A standalone implementation of the value estimator architecture from Physical Intelligence's π₀.₆* paper, built on SigLIP and Gemma. This model aligns predicted value with a normalized estimate of the number of steps until completion.
It takes multi-view camera images and joint angles as input and outputs a distributional value prediction that represents the value estimate of the current state.
This value function can then be used downstream for RL and advantage conditioning of robot learning policies.
Value functions are a core primitive in reinforcement learning for two reasons. First, they address the credit assignment problem: in robotic manipulation for example, where rewards are delayed or sparse (the task either succeeds or fails at the end, but assigning partial credit is challenging), a value function distributes the credit of a future reward backward to the states and actions that actually caused it. Second, they provide stability through variance reduction: by comparing an action's actual outcome against the expected value of a state, an agent's learning can be more stable.
The π₀.₆* paper implements a value function to perform advantage estimation, which is then used for advantage conditioning on the VLA policy model. Per-task percentile thresholds binarize the advantage signal, and the policy is fine-tuned conditioned on whether each timestep is classified as positive or negative advantage. This allows inference-time 'sharpening' to steer the policy toward generating high-advantage trajectories.
This repo provides an open-source implementation of a VLM-based value estimator based on π₀.₆*, with some customized details, that can be trained on your own robot demonstration datasets for advantage estimation and integrated into downstream policy training and conditioning pipelines.
The model processes multi-camera images, joint angles, and a task description to produce a distributional value prediction:
Key Components:
-
SigLIP Vision Encoder (400M): Encodes each camera view into patch embeddings. A learned linear projection maps these to the Gemma token dimension, producing a sequence of visual tokens per camera.
-
Gemma-3 270M Backbone: Processes the concatenated sequence of visual tokens and text tokens with bidirectional attention. The last valid token's hidden state is used as the sequence representation.
-
Proprioceptive State Discretization and Representation: Joint angles (normalized to [-1, 1]) are discretized into 256 uniform bins per dimension and encoded as a plain-text string of bin indices (e.g.,
"192 89 128 249 0 140 224"). This is combined with the task description into a single prompt ("Task: ..., State: ...;") and tokenized through the standard Gemma tokenizer. This follows the same implementation pattern as π₀.₅. -
Distributional Value Head: A GELU MLP that maps the pooled hidden state to logits over 201 bins spanning
[-1.0, 0.0], trained against Monte Carlo return targets via cross-entropy loss. The expected value is recovered as the softmax-weighted sum of bin centers:$$\mathbb{E}[V] = \sum_i p_i \, c_i$$ Predicting a full distribution rather than a scalar has been found to produce more stable training.

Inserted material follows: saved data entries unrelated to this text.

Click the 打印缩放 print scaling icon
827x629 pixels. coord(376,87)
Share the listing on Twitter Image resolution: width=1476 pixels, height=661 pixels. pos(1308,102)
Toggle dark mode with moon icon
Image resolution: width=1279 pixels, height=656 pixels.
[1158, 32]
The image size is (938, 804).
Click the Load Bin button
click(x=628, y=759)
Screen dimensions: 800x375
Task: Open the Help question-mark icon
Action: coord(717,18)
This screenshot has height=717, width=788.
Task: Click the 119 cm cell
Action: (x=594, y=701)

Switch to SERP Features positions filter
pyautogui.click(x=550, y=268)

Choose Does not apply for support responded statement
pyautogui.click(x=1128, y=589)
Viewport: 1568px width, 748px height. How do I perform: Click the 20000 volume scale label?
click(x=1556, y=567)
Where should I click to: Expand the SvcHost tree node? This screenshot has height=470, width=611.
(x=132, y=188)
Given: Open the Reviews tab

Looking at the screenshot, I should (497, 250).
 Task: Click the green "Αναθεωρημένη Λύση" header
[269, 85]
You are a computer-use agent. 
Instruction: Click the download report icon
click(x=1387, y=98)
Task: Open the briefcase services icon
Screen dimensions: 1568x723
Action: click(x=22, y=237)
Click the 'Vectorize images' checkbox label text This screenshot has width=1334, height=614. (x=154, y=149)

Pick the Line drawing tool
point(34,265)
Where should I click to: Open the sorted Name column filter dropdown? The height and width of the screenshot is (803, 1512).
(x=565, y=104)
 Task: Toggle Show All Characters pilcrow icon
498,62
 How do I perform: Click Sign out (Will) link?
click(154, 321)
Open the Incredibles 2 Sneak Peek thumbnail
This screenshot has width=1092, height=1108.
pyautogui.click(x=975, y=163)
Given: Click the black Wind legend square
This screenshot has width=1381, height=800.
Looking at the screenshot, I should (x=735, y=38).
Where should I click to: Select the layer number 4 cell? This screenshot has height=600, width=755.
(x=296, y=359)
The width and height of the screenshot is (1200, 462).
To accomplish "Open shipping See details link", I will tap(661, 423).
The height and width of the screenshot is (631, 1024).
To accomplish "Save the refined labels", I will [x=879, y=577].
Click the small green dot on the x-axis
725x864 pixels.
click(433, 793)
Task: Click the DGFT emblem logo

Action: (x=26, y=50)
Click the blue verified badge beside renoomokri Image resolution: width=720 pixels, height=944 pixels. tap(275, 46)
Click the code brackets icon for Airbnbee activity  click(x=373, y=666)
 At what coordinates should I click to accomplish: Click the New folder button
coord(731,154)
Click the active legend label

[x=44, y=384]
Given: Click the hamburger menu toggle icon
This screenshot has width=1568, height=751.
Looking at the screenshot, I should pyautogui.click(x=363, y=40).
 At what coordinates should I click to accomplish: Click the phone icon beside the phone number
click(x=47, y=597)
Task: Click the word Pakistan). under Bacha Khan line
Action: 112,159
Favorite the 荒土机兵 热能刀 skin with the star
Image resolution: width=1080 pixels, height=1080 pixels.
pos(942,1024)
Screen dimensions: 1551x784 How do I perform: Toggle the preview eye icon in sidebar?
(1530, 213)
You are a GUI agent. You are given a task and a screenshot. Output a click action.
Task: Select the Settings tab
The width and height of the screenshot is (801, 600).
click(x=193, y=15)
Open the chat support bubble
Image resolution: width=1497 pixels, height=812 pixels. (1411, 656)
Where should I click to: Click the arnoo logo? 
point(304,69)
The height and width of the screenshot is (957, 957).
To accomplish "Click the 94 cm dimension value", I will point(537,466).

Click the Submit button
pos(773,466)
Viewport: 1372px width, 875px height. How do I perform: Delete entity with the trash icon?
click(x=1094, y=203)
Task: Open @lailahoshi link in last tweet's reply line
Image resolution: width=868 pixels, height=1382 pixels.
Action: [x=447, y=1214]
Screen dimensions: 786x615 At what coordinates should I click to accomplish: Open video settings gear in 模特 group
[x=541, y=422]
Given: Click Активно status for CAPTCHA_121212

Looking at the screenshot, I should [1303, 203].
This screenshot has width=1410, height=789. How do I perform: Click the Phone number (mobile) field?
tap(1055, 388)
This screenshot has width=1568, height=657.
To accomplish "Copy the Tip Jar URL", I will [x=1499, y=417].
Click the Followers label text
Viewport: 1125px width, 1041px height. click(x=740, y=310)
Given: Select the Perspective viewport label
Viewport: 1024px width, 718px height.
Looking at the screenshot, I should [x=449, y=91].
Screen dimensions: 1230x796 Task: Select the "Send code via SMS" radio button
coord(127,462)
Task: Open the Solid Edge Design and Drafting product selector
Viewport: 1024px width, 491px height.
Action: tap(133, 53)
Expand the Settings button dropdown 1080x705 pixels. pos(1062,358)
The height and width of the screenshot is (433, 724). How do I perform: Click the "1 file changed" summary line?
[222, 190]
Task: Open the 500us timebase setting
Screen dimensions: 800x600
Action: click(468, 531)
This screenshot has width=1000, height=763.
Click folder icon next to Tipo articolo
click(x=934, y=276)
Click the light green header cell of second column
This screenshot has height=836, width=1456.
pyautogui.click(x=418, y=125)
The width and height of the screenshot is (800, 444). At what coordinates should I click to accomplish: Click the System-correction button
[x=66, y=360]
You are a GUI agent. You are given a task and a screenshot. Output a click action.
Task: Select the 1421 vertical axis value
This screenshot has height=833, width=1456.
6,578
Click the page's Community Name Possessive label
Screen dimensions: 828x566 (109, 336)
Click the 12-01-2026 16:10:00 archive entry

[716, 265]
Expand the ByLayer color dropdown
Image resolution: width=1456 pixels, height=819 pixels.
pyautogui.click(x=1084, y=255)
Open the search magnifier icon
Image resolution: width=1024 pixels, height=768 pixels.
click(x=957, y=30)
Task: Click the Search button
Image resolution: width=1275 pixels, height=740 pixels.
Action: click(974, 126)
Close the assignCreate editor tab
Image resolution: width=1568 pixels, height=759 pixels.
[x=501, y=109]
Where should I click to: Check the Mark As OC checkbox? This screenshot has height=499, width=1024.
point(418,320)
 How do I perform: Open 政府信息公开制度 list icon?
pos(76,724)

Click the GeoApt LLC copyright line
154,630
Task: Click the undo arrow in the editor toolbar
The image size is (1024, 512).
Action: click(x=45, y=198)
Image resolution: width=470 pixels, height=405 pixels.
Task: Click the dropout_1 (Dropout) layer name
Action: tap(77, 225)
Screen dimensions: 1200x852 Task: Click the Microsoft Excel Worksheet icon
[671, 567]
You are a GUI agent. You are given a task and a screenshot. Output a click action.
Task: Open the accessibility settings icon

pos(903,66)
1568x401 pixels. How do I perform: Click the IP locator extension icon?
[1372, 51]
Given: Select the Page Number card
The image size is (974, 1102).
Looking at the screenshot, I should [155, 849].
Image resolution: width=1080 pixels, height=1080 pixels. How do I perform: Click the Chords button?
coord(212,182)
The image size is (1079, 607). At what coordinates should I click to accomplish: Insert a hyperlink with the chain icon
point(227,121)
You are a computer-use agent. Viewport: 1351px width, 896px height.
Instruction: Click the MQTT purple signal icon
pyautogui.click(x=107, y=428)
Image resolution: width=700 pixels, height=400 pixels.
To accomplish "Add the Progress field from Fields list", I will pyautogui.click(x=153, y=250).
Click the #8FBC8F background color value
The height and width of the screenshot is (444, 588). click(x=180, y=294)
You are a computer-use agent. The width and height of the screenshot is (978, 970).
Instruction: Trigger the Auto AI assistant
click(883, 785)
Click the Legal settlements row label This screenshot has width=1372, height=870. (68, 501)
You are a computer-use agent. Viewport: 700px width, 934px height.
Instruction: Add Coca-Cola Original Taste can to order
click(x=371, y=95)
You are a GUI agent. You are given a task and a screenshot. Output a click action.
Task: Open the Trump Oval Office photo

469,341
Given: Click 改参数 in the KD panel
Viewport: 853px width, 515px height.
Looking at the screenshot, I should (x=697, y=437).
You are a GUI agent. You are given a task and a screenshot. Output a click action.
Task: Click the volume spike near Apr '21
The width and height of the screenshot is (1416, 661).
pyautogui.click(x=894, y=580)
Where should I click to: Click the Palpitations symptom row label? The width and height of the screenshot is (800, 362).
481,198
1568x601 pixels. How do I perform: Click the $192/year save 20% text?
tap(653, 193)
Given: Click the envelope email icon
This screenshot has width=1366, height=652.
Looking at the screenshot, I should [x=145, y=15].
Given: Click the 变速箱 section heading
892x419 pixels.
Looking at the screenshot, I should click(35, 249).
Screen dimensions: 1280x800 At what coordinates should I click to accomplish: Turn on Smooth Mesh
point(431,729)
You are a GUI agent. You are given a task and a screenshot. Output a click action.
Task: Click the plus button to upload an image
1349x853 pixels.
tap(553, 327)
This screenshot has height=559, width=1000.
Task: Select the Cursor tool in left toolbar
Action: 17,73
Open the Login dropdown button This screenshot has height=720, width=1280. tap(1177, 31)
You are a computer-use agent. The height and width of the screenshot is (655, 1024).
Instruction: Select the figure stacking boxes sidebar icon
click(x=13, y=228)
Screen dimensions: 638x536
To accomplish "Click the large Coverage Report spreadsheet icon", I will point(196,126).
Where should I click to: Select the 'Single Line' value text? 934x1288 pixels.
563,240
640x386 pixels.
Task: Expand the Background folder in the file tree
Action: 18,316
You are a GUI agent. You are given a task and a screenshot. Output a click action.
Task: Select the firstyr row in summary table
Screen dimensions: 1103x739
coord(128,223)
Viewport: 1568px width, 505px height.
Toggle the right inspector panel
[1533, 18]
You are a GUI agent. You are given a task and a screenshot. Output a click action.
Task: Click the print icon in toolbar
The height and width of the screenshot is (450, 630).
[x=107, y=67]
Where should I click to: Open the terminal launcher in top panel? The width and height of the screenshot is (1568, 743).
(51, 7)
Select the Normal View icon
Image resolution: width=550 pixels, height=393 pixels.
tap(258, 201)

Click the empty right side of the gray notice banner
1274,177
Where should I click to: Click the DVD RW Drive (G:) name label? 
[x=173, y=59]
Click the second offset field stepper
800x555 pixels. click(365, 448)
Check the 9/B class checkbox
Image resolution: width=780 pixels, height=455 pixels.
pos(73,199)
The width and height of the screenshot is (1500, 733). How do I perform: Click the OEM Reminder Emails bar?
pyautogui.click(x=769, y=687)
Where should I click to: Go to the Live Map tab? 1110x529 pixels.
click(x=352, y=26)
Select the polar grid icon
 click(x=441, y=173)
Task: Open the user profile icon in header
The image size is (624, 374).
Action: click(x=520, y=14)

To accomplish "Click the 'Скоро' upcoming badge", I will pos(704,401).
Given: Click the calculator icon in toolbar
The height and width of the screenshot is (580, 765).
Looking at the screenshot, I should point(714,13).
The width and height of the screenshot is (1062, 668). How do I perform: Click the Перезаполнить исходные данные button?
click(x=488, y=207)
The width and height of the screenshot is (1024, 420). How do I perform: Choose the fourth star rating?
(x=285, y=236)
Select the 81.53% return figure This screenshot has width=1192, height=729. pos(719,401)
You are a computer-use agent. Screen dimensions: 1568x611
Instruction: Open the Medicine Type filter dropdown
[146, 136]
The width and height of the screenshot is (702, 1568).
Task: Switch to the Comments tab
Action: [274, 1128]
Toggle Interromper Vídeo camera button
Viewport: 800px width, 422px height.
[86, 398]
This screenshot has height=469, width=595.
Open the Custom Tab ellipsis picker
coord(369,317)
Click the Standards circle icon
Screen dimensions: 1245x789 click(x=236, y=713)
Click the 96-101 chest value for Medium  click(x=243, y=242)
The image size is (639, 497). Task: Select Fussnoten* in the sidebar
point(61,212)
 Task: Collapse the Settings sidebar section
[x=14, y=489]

Requirements: Python 3.10+ and uv
git clone https://github.com/yourorg/open-value-estimator.git
cd open-value-estimator
uv syncAdditionally, I have added a small set of optional dependencies for training on GCP Vertex AI nodes, which you can find more details about in cloud. If you utilize GCP resources for training, you can install the optional cloud dependencies:
uv sync --extra cloudFor additional notes on cloud setup and usage, see: docs/cloud.md.
| Variable | Required | Description |
|---|---|---|
HF_TOKEN |
Yes | Hugging Face token for gated model access. Gemma-3 requires you to accept its license agreement on Hugging Face before downloading. Visit the Gemma-3 270M base model page to accept, then provide your token. Get one at huggingface.co/settings/tokens. You may also need it if you have your LeRobotDatasets stored in their cloud. |
WANDB_API_KEY |
Optional | Weights & Biases API key for experiment tracking. Get one at wandb.ai/authorize. |
export HF_TOKEN=your_huggingface_token
export WANDB_API_KEY=your_wandb_keyThis library expects a LeRobot dataset with the following additional fields beyond the standard schema:
| Field | Type | Per-Frame | Description |
|---|---|---|---|
reward |
float32 |
Yes | Reward signal at each timestep. Format depends on the reward mode (see below). |
is_done |
bool |
Yes | true on the final frame of each episode, false on all other frames. Used by LeRobot for episode boundary detection. |
These fields are not recorded during standard LeRobot demonstrations. To label an existing dataset with reward and done signals, you can either write your own labeling script, or see a separate repo that I've made for this exact purpose of labeling lerobot-labeler.
Whichever method you choose, the convention we are following for reward labels is the "step-penalty" strategy described in the π₀.₆* paper, where per-step rewards are defined as:
where data.fail_penalty). The undiscounted cumulative return
It's possible that other strategies could work well with this value estimation formulation, but they have not been tested, and you should proceed at your own risk.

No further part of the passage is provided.